Как же трудно устоять перед соблазном, если, поддавшись ему, он может получить все, что пожелает! Вполне возможно, убив Карла, он избежит личного наказания. Это может стоить ему Софии и трона, но, если Карл умрет, трон ему ни к чему. Он удалится в свое поместье с Пенни Линдси, правда, он вряд ли сможет ужиться с ней, да и сам с собой, замарай он руки кровью.

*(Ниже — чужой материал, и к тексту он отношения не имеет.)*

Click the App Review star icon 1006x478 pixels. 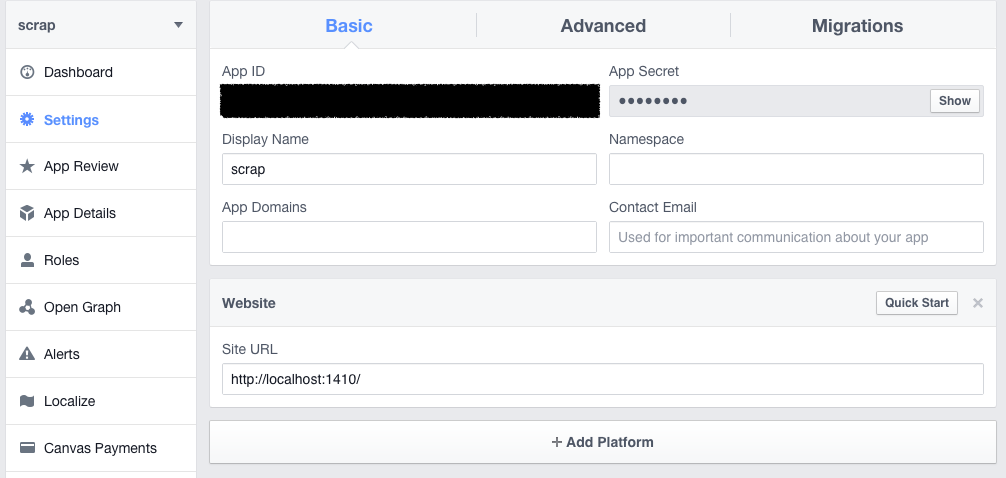click(x=27, y=166)
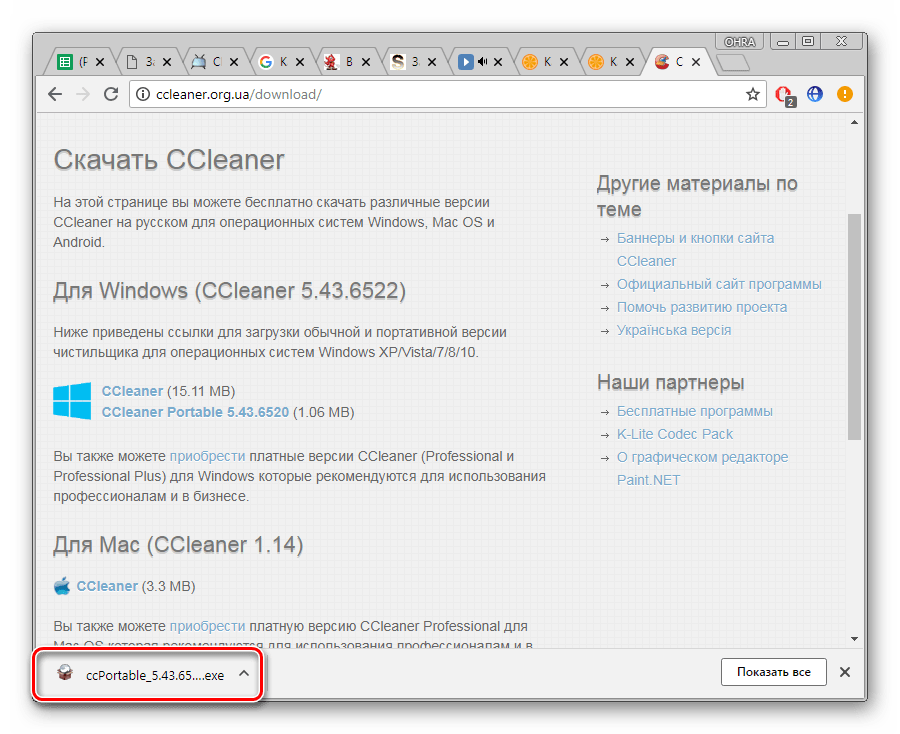Download CCleaner Portable 5.43.6520

195,411

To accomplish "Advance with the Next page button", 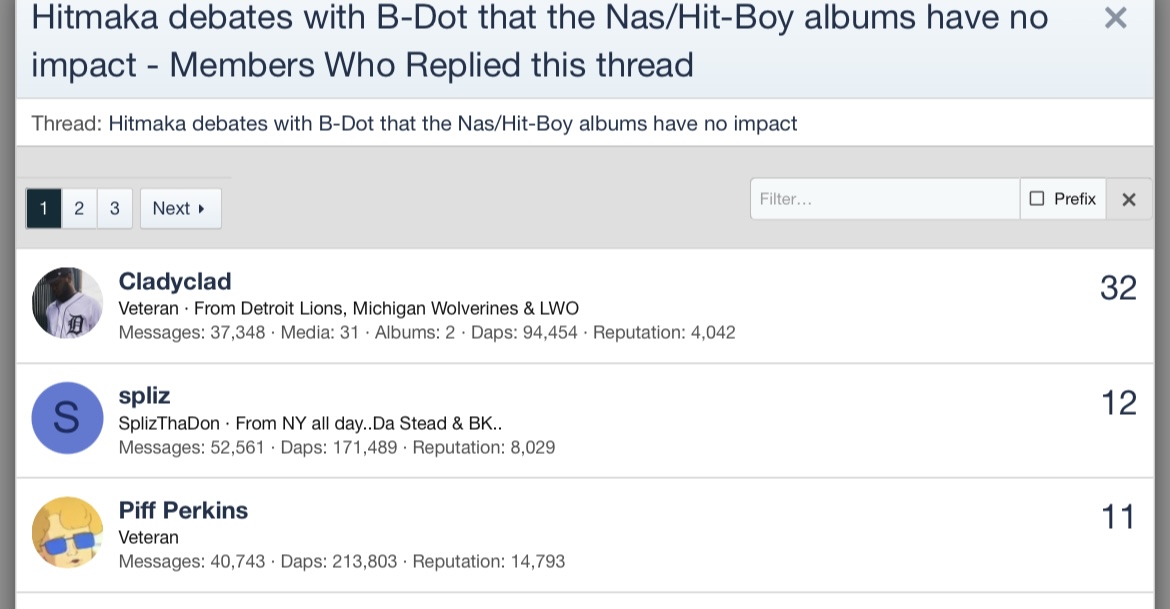I will point(180,208).
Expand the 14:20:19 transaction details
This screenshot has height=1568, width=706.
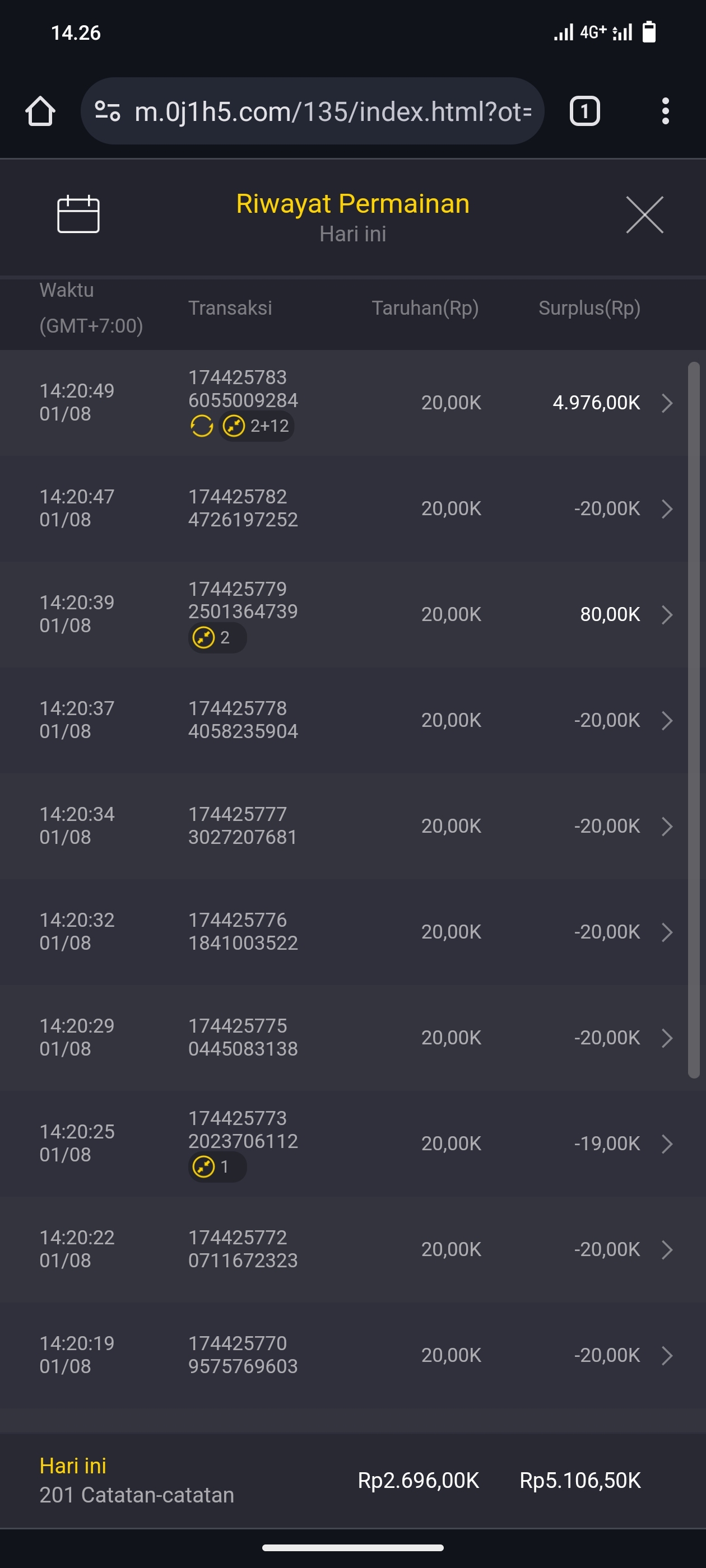[667, 1356]
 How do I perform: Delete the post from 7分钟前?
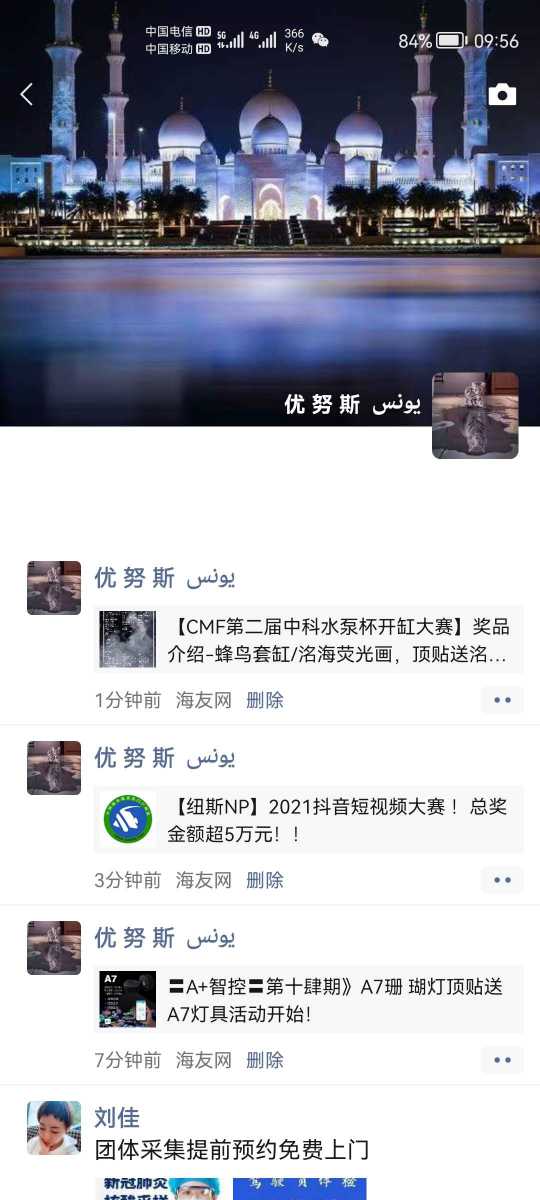tap(265, 1060)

Если он поддастся соблазну – соблазну украсть чужую жизнь, – тогда, как в случае с Ричардом Английским, его собственная жизнь, душа и корона могут повиснуть на терновом кусту. Он – живое воплощение государства, его закона и справедливости. Если только суд сочтет Карла виновным, если найдется прямое доказательство его вины, лишь тогда кузен может быть приговорен к смертной казни.

И все же он чувствовал что-то неладное, это что-то витало в воздухе. Чуть раньше он наблюдал за тем, как Пенни закрылась веером и рассмеялась какой-то шутке царя, но видел он совсем другое – страх, ужас, настолько плохо прикрытый, что ему вдруг показалось, что Александр вот-вот предложит ей присесть. Но вместо этого царь бросил очередную фразу, и она продолжила старательно разыгрывать из себя принцессу – беспечную и счастливую невесту, которой завтра утром идти к алтарю. Едва Николас собрался подойти к ней, она нахмурилась. За весь вечер он так и не смог не только приблизиться к ней, но даже отыскать ее в бесконечном множестве комнат. Значит, она избегала его. Почему? Или она опасалась неодобрения общественности, если люди увидят их вместе или услышат, как она беседует со своим женихом накануне свадьбы?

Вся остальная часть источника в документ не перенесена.